Woebot, il bot contro la depressione

0
339
woebot

Woebot è un chatbot che funziona in modo molto semplice. Quando una persona soffre di depressione o di ansia e scrive con il bot, questo è in grado di offrire un supporto completo e a essere un valido aiuto. Il bot non si trova su Telegram o su Whatsapp, ma direttamente su Facebook Messenger.

Il bot, creato da Alison Darcey, risponde in tempo reale agli utenti in difficoltà ed è sempre attivo, H24 e nei festivi. Infatti, non si sa mai quando i sintomi possono cogliere una persona: da qui, l’esigenza di un programma sempre disponibile in caso di emergenza.

Per iniziare, basta andare sul sito ufficiale e registrarsi gratis. Fondamentale sarà non mentire e non nascondere nulla, perché il bot userà quelle informazioni per rispondere in maniera adeguata a ogni domanda da parte dell’utente che soffre di depressione o di ansia.

Il form da compilare è un po’ lungo, ma ne vale assolutamente la pena. In molti, però, hanno espresso perplessità in merito a questo programma di auto-aiuto.
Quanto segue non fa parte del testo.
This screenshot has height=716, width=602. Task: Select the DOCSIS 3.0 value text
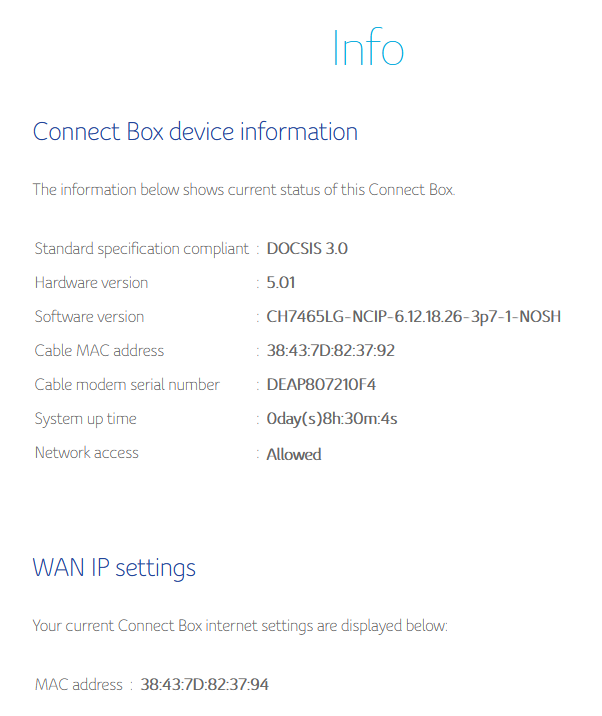coord(307,248)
Prima di tutto, secondo i detrattori, il programma non è in grado di avere l’empatia di un essere umano e, di certo, non potrà regalare un abbraccio quando serve.
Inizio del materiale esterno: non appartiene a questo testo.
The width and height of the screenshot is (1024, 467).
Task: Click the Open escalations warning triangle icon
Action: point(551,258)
In più, il bot non è ancora in grado di riconoscere l’espressione del viso o il tono della voce. Si deve basare solo su quanto viene scritto, quindi è molto facile trarlo in inganno. In più, una persona chiusa potrebbe pensare di stare da solo con il bot, evitando ogni contatto umano. Woebot, infine, non è in grado nemmeno di sostituire una terapia di recupero completa. Allora, a cosa serve questo bot? Si tratta di uno strumento totalmente inutile? Ma anche no.

Woebot è un aiuto, quando il paziente decide di non parlare con uno psicologo o quando anche una persona senza apparenti problemi psicologici ha bisogno di un conforto contro l’ansia e la depressione che caratterizzano una vita troppo frenetica. In più, il sistema è disponibile per smartphone Android/iOS, computer e tablet.

Quindi, davvero in qualsiasi momento e su qualsiasi dispositivo, Woebot è in grado di rassicurare e, perché no, far vivere meglio chi soffre di questi fantasmi così difficili da combattere da soli. La psicologia ha fatto passi da gigante e ora la tecnologia diventa un aiuto per far partire o per completare un percorso terapeutico.

Naturalmente, tutto dipende dal percorso che si fa e da come si usa il bot, ma è sicuramente un primo passo per rendere tutto più semplice da affrontare. D’altra parte, per sentirsi meglio spesso basta una parola di conforto, leggere consigli per star bene come su Bella e Magra anche se sarebbe meglio non leggerla solo dallo schermo di un computer, magari scritta anche da un robot progettato proprio per questo motivo… Cosa ne pensate?